#### EXCERPTED TEXT:
[START]

# Potential DVD?



## ChrisSpikes (Aug 20, 2012)

Been playing around today with new editing software and some footage from my new camera.  If RC and I can have a good season this year, and manage to get a good bit of kill footage, maybe we could put something together.

Maybe something like this...   If you have the connection speed, watch it in HD.


----------



## whossbows (Aug 20, 2012)

thats cool


----------



## jerry russell (Aug 20, 2012)

That is nice. I moved to a full HD camera myself and have been training on an advanced editing progam for about 3 months now. The video quality jump is unreal.

Looking forward to seeing what you guys put together.


----------



## snook24 (Aug 20, 2012)

That looks great! Where was the first clip from? I'm gonna see what I can get on video this year also...just painted the camera arm and waiting for season. Good luck to y'all


----------



## ngabowhunter (Aug 20, 2012)

I like it. Looking forward to the DVD.


----------



## SELFBOW (Aug 20, 2012)

Bring it!


----------



## ChrisSpikes (Aug 20, 2012)

snook24 said:


> That looks great! Where was the first clip from?


All of the bear hunting footage was in Idaho, last clip was Montana.


----------



## T.P. (Aug 20, 2012)

Dude..... I like it! Put me down for one of the first copies!


----------



## Dennis (Aug 20, 2012)

I want one too!


----------



## devolve (Aug 20, 2012)

I would buy a couple


----------



## gtfisherman (Aug 20, 2012)

I'd buy that. Shoot. Looks a lot better than that junk on all those TV stations.


----------



## WarrenWomack (Aug 20, 2012)

Outstanding!!!


----------



## bam_bam (Aug 21, 2012)

Put me down for some of that!!! I want to get a camera and video my hunts also, its been something I have wanted to do for a while now.


----------



## snook24 (Aug 21, 2012)

It's pretty out there!


----------



## ChrisSpikes (Aug 21, 2012)

snook24 said:


> It's pretty out there!



Man, you ain't lying!  I had longed to go out there my entire adult life and see the Rocky Mtns.  All of the pictures and videos in the world don't do it justice.  The Bitterroot Valley is absolutely breathtaking!


----------



## Skunkhound (Aug 21, 2012)

That looks amazing. Can't wait to see it finished.


----------



## sawtooth (Aug 21, 2012)

good job man. I can't wait to see what you put together.


----------



## Al33 (Aug 21, 2012)

This is gonna be GOOD! Best of luck to you Chris! Looking forward to all the adventures you will capture.


----------



## Barry Duggan (Aug 21, 2012)

[END]

#### PROMPT 1:
Transcribe the stretch of the forum thread about the potential DVD from "Man, you ain't" through "is absolutely breathtaking!".

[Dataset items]

[START]

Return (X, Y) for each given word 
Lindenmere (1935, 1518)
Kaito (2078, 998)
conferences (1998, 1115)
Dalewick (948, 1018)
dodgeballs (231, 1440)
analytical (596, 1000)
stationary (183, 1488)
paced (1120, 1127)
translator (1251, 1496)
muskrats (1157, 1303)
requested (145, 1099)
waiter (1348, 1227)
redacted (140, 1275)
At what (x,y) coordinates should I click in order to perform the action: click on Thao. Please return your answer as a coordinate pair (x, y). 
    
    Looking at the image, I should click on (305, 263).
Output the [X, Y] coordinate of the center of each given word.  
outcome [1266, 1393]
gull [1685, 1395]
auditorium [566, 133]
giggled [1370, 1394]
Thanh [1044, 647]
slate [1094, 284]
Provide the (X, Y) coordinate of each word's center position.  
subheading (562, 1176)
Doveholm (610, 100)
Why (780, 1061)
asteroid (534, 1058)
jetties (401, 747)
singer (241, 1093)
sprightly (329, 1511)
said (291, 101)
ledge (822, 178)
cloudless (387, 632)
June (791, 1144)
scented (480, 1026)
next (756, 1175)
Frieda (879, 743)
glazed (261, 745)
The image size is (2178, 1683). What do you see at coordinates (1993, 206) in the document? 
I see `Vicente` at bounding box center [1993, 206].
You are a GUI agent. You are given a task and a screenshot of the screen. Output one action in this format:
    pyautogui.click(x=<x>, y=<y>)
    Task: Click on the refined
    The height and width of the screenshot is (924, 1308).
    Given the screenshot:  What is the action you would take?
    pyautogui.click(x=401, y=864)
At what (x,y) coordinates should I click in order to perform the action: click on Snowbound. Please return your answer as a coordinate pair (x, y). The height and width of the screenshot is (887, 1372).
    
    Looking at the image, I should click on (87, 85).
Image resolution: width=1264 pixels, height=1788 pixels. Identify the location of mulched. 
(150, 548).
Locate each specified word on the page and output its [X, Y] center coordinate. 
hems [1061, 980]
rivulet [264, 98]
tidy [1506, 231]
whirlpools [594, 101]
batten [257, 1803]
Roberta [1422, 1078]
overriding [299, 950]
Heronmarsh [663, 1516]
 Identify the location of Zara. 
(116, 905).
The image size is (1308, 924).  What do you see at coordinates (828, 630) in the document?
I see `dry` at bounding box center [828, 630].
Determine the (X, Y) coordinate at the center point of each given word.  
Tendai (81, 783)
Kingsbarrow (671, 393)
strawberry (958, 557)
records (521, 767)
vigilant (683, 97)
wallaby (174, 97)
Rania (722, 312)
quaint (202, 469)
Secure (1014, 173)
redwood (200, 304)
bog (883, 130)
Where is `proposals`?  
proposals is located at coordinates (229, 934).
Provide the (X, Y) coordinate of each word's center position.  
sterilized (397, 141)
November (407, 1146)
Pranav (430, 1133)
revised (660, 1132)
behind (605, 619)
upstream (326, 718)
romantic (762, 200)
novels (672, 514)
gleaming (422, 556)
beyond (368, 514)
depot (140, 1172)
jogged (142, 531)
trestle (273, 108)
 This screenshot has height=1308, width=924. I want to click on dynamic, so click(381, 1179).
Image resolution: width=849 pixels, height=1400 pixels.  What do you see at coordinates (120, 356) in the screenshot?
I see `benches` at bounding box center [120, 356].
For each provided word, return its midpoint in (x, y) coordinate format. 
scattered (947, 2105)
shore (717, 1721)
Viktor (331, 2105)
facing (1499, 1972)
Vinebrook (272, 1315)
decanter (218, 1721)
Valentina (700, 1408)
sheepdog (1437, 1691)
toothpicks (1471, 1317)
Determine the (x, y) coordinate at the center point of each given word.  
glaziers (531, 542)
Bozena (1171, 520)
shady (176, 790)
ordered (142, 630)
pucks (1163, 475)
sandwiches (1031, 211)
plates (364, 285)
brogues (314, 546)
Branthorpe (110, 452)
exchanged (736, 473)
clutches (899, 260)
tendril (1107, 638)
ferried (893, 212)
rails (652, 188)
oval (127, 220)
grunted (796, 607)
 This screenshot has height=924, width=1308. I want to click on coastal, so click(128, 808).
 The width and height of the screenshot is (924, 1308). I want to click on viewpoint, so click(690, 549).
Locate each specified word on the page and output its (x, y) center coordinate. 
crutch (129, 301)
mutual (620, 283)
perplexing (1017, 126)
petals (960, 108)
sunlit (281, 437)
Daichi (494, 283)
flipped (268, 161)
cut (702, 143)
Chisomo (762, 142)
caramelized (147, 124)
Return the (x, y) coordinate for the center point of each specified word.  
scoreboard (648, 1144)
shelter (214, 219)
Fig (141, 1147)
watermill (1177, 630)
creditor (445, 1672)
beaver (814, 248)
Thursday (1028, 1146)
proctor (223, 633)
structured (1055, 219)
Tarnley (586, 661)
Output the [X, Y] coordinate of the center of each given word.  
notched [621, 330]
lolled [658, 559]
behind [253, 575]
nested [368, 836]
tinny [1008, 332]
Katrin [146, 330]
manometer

[END]

#### PROMPT 2:
Restate word for word the stretch of the entries above from their start through the line that contains "(150, 548).", both ends included.

#### TASK RESPONSE 1:
Man, you ain't lying!  I had longed to go out there my entire adult life and see the Rocky Mtns.  All of the pictures and videos in the world don't do it justice.  The Bitterroot Valley is absolutely breathtaking!

#### TASK RESPONSE 2:
Return (X, Y) for each given word 
Lindenmere (1935, 1518)
Kaito (2078, 998)
conferences (1998, 1115)
Dalewick (948, 1018)
dodgeballs (231, 1440)
analytical (596, 1000)
stationary (183, 1488)
paced (1120, 1127)
translator (1251, 1496)
muskrats (1157, 1303)
requested (145, 1099)
waiter (1348, 1227)
redacted (140, 1275)
At what (x,y) coordinates should I click in order to perform the action: click on Thao. Please return your answer as a coordinate pair (x, y). 
    
    Looking at the image, I should click on (305, 263).
Output the [X, Y] coordinate of the center of each given word.  
outcome [1266, 1393]
gull [1685, 1395]
auditorium [566, 133]
giggled [1370, 1394]
Thanh [1044, 647]
slate [1094, 284]
Provide the (X, Y) coordinate of each word's center position.  
subheading (562, 1176)
Doveholm (610, 100)
Why (780, 1061)
asteroid (534, 1058)
jetties (401, 747)
singer (241, 1093)
sprightly (329, 1511)
said (291, 101)
ledge (822, 178)
cloudless (387, 632)
June (791, 1144)
scented (480, 1026)
next (756, 1175)
Frieda (879, 743)
glazed (261, 745)
The image size is (2178, 1683). What do you see at coordinates (1993, 206) in the document? 
I see `Vicente` at bounding box center [1993, 206].
You are a GUI agent. You are given a task and a screenshot of the screen. Output one action in this format:
    pyautogui.click(x=<x>, y=<y>)
    Task: Click on the refined
    The height and width of the screenshot is (924, 1308).
    Given the screenshot:  What is the action you would take?
    pyautogui.click(x=401, y=864)
At what (x,y) coordinates should I click in order to perform the action: click on Snowbound. Please return your answer as a coordinate pair (x, y). The height and width of the screenshot is (887, 1372).
    
    Looking at the image, I should click on (87, 85).
Image resolution: width=1264 pixels, height=1788 pixels. Identify the location of mulched. 
(150, 548).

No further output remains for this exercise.